Legislative Tangle

Late last November, the U.S. Food and Drug Administration’s attempts to require the pharmaceutical industry to establish electronic pedigrees—documents that trace the movement of drugs throughout the supply chain—hit yet another roadblock. A district court in New York enjoined the government from enforcing a portion of the Prescription Drug Marketing Act (PDMA), the law that allows the FDA to implement pedigree requirements.

The lawsuit, filed by several secondary wholesalers, has to do with whether a drug’s pedigree must extend back to the manufacturer or only to the most recent “authorized distributor of record.” The plaintiffs claim that having to trace drugs back to the manufacturer would effectively put them out of business. The FDA has appealed the decision.

“We view the effort to implement widespread use of electronic pedigrees as somewhat separate from the PDMA,” says Ilisa Bernstein, the FDA’s director of pharmacy affairs. “What [the lawsuit] does affect is the information that’s on the pedigrees that are required to be passed today.”

At the same time, however, the FDA pushed back its December 2006 target date for when electronic pedigrees must be implemented. “Back in 2003 and 2004, wholesalers, pharmacies and manufacturers told us ‘RFID is promising; we’re going to have widespread use of track and trace by 2007,’” Bernstein says. Now, the FDA is leaving it up to private industry to say when e-pedigrees will be fully implemented.

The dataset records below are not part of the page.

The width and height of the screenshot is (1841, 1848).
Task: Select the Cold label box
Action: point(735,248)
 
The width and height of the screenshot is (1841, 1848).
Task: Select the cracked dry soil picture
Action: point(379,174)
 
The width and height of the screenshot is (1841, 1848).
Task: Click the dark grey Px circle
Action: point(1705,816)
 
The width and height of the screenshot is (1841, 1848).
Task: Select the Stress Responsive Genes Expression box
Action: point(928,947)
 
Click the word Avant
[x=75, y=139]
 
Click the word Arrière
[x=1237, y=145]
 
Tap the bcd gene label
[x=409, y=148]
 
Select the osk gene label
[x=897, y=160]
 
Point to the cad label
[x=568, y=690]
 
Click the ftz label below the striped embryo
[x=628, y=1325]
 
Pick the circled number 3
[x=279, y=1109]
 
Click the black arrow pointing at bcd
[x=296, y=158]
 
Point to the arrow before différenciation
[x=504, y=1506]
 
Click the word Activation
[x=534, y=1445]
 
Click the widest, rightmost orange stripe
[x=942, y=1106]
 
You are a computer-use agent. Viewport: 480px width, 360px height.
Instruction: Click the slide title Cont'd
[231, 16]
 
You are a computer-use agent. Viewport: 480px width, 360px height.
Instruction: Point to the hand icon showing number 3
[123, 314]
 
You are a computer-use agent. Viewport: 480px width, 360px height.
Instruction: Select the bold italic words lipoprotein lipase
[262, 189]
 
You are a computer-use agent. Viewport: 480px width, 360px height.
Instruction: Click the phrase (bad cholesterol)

Meanwhile, several states have taken matters into their own hands. Carmen Catizone, executive director of the National Association of Boards of Pharmacies, is watching three states in particular:

California has passed a law requiring electronic pedigrees, using RFID technology, beginning in 2008. Catizone says that the law has run into serious resistance, due to industry complaints that the technology is not ready and also is too expensive.

Florida has passed a law that requires paper or electronic pedigrees for all prescription drugs. However, Catizone says, it applies only to secondary wholesalers rather than the main supply chains.

Oklahoma has passed legislation involving drug pedigrees but is just starting a task force that will decide how to implement the law.